At its anguished heart is the tragedy of a 12-year-old boy losing his beloved mother, a blow so devastating that young Harry could make no sense of all the damp hands extended to him by the crowd outside Kensington Palace. He realised the hands were wet with tears yet he could not cry because his mother would never leave him and William, would she? Unaddressed by a family that was both deeply suspicious, and incapable, of displaying emotion, the shock traumatised the prince for years. On the rugby field at school, he says he was “scary” because, unlike the others, he actively sought out pain. Because pain was a reminder of losing his mother, and he never wanted to forget.

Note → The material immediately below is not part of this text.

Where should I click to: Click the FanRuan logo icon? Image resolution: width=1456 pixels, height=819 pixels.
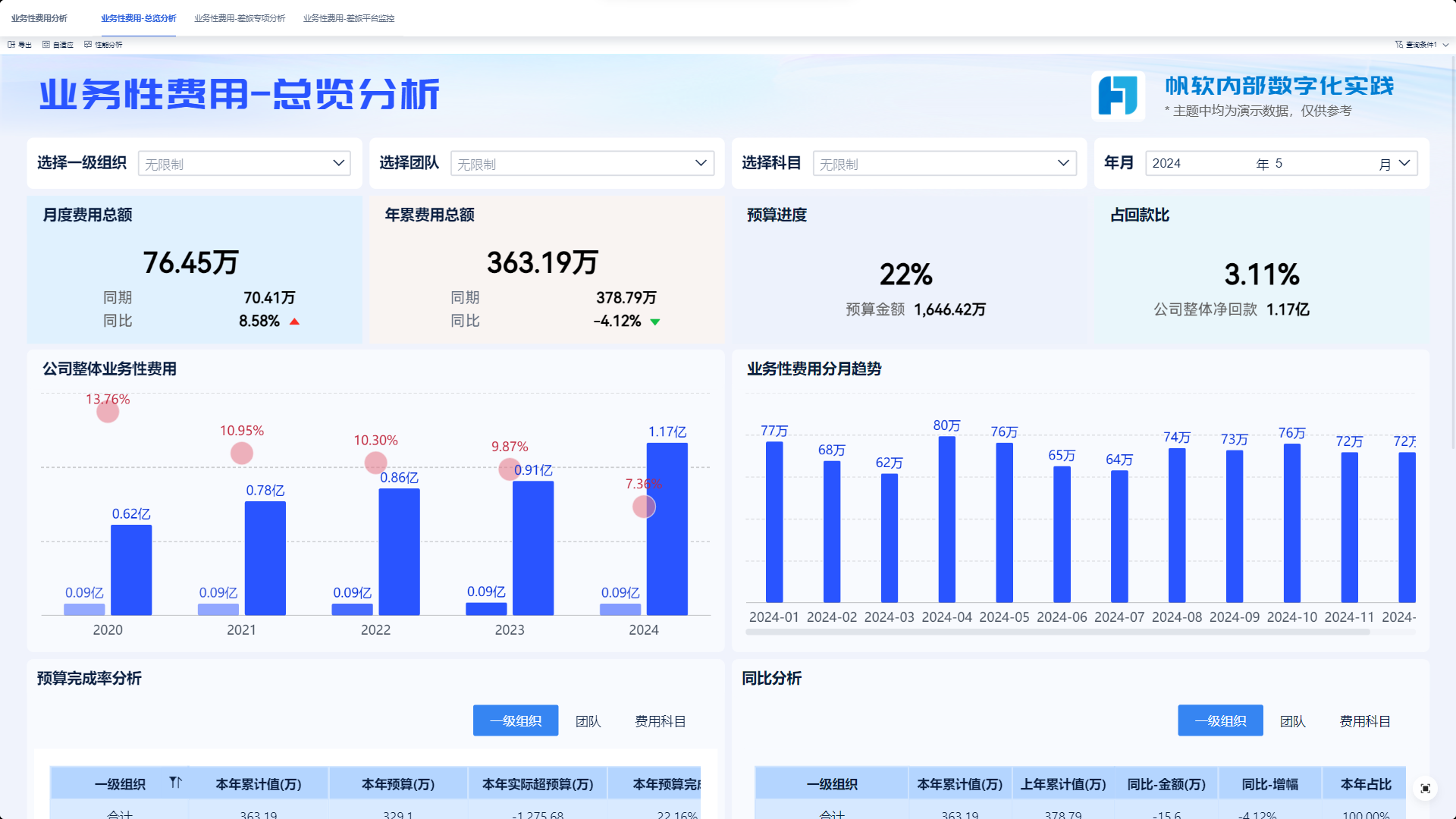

More than a decade later, during Army training, his helicopter instructor congratulated him on his fearlessness. “You’re not terribly concerned, if I may say, Lieutenant Wales, with dying.”

“I explained,” says Harry, “that I had been unafraid of death since the age of 12.”

The manner in which Diana perished, her hounding by the paparazzi, created a pathological loathing of the media that dictates her son’s actions, disfiguring him to this day. A therapist tells the prince he is “addicted to the press... reading it, raging at it… she said these were obvious compulsions”. It’s true; he is still trapped in 1997.

“Please don’t read it, darling boy,” his father begs. Then along came Meghan and any criticism by the media (unkind or often justified) rekindles the paranoia. Fight and flight. “She is perfect, perfect, perfect,” he raves shortly after they meet. Is she? Or is she a projection of all his longing to be loved?

It’s an incredibly sad story, but ultimately devastating. A revenger’s tragedy. Harry has burned his bridges, although he may not know it yet. His life as a royal turned all to ashes.